**Requirements:**
1 > In the plan description, after how many years of Plan participation do employer contributions generally become fully vested?
2 > Pick up the plan description after its last sentence and continue it.

** Begin Text shown **

Contributions and Vesting. The employer makes contributions for each
participant up to 3.5 percent of the participant's compensation. In addition,
certain participants may elect to contribute, through payroll deductions,
between 1 and 12 percent of their total compensation with up to the first 4
percent of each participant's contribution being matched 50 percent by the
employer. Participant contributions, plus actual earnings thereon, are fully
vested at all times under the Plan. Generally, employer contributions, plus
actual earnings thereon, become fully vested after two years of Plan
participation.
Participant Accounts. Each participant's account is credited with the
participant's contributions and allocations of (a) UTC's contributions and (b)
Plan earnings. Allocations are based on participant earnings or account
balances, as defined. The benefit to which a participant is entitled is the
benefit that can be provided from the participant's vested account. Forfeited
balances of terminated participants' nonvested amounts are used to reduce future
UTC contributions. For the period ended December 31, 1996, approximately $
90,600 of forfeitures were used to fund UTC's contributions.
Investment Options. Participants may elect to allocate the contributions in any
whole percentage among the following funds. Participants are permitted to
transfer their accounts between investment funds once per quarter in any whole
percentage.
. The Income Fund is invested in contracts issued by five insurance companies.
. The Equity Fund is principally invested in the BT Pyramid Equity Index Fund,
which is a commingled trust fund managed by Bankers Trust Company (BT), the
Trustee, and includes a portfolio of common stocks replicating the Standard &
Poor's Composite Index of 500 stocks.
. The UTC Stock Fund consists principally of 1,678 and 26 shares of UTC Common
Stock at December 31, 1996 and 1995, respectively. Share amounts reflect the
2 for 1 stock split effective December 10, 1996.
. The Global Fund is invested in almost equal proportions in three different
funds managed by the Trustee: the BT Pyramid International Securities Index
Fund, the BT Pyramid Fixed Income Index Fund and the BT Pyramid Equity Index
Fund (as described above). The BT Pyramid International Securities Index
Fund invests in four other international index funds managed by the Trustee.
The BT Pyramid Fixed Income Index Fund invests primarily in obligations of
the U.S. Government and its agencies and other publicly traded, high-grade
domestic debt instruments.
Payment of Benefits. Generally, benefits are paid in a lump sum to a
terminating participant. A participant terminating due to retirement may elect
to receive benefits in installments over two to twenty years. At the
participant's election, the portion of a lump sum distribution attributable to
the UTC Stock Fund may be paid in shares of UTC Common Stock instead of cash.

** End Text shown **
** Begin Stored data **

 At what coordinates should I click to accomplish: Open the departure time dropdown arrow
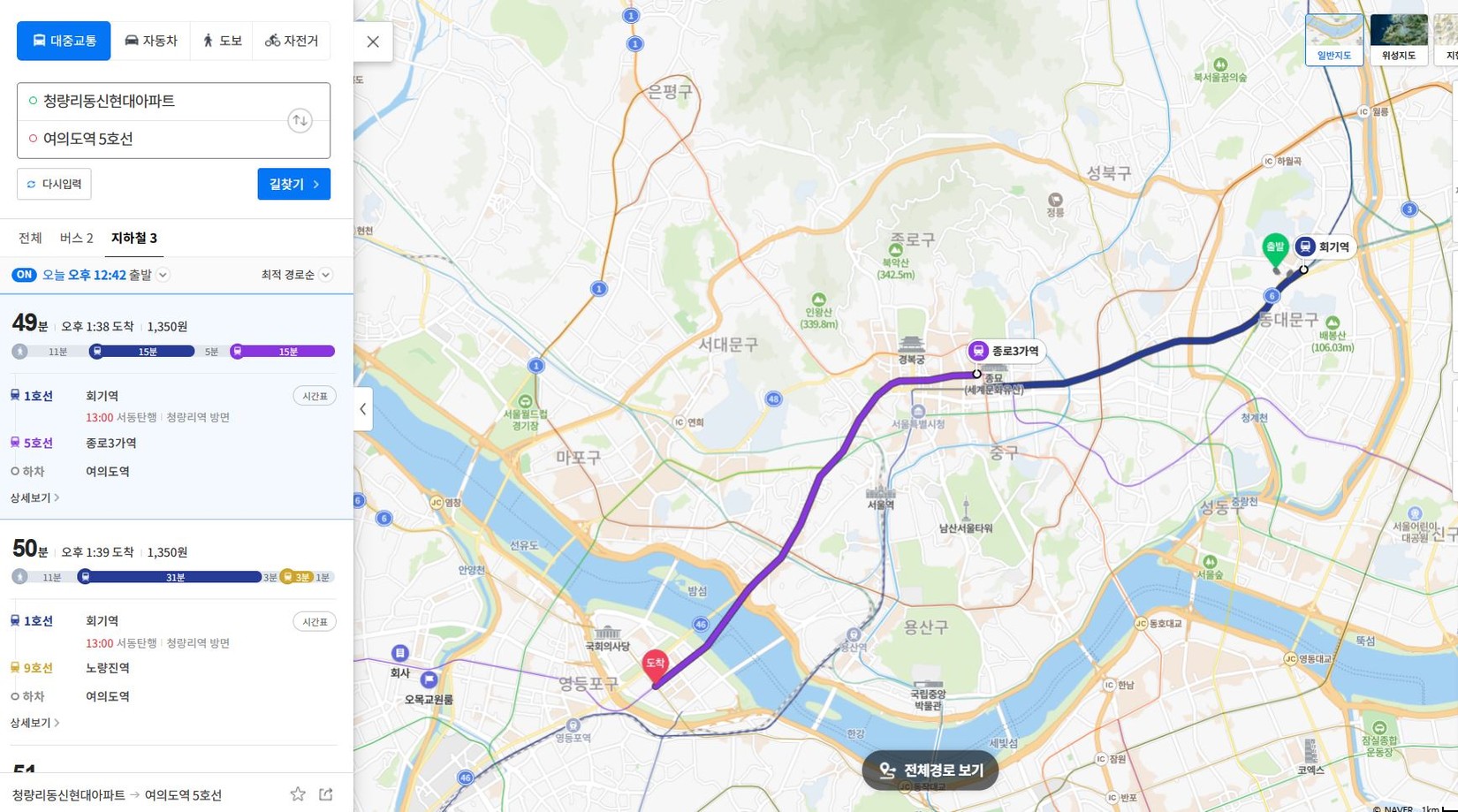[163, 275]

** End Stored data **
** Begin Stored data **

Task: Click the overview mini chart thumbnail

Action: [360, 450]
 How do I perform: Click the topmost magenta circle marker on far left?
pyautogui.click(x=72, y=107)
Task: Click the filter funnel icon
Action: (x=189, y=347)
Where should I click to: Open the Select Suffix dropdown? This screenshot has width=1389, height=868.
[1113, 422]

** End Stored data **

**Task-by-task outputs:**
1 > After two years of Plan participation.

2 >
There were no distributions in common stock for the period ended December 31,
1996.
NOTE 2 - SUMMARY OF ACCOUNTING PRINCIPLES
Basis of Accounting. The financial statements of the Plan are prepared under
the accrual method of accounting. Benefits are recorded when paid.
Master Trust. The Plan's assets are kept in a Master Trust maintained by the
Trustee. Under the Master Trust agreement, the assets of certain employee
savings plans of UTC and its subsidiaries are combined. Participating plans
purchase units of participation in the investment funds based on their monthly
contribution to such funds and the unit value of the applicable investment fund
at the end of the month. The unit value of each fund is determined at each
month end by dividing the sum of uninvested cash, accrued income and the current
value of investments by the total number of outstanding units in such funds.
Income from the funds' investments increases the plans' unit values.
Distributions to participants reduce the number of participation units held by
the plans.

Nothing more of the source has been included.